» EXERCISE DATA:
----------------

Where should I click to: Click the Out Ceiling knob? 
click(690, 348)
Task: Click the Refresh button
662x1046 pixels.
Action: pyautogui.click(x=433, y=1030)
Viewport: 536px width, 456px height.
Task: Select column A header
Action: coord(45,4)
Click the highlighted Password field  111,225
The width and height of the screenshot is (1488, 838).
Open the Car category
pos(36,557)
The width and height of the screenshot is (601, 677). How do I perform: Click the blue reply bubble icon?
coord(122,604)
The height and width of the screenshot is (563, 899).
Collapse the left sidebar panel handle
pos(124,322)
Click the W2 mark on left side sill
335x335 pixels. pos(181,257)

----------------

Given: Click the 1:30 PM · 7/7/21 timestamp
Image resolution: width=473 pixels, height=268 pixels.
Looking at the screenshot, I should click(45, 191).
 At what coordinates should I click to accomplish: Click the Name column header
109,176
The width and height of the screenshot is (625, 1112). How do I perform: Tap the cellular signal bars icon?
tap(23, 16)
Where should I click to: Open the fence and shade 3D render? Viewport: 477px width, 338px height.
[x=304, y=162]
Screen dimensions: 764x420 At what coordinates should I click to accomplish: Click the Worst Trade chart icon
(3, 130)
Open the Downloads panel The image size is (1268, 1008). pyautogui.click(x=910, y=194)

----------------

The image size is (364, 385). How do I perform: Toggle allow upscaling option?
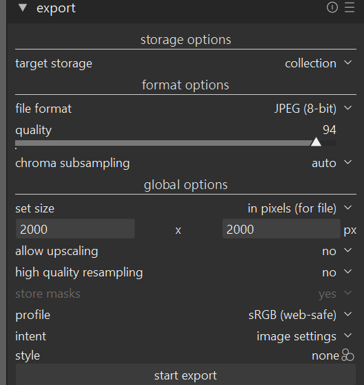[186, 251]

----------------

» EXERCISE AIM: Look above for the line with "The width and height of the screenshot is (625, 1112)." and the line with "Open the Downloads", and reproduce exactly those two lines plus every line between, nothing more.

» EXERCISE ANSWER:
The width and height of the screenshot is (625, 1112). How do I perform: Tap the cellular signal bars icon?
tap(23, 16)
Where should I click to: Open the fence and shade 3D render? Viewport: 477px width, 338px height.
[x=304, y=162]
Screen dimensions: 764x420 At what coordinates should I click to accomplish: Click the Worst Trade chart icon
(3, 130)
Open the Downloads panel The image size is (1268, 1008). pyautogui.click(x=910, y=194)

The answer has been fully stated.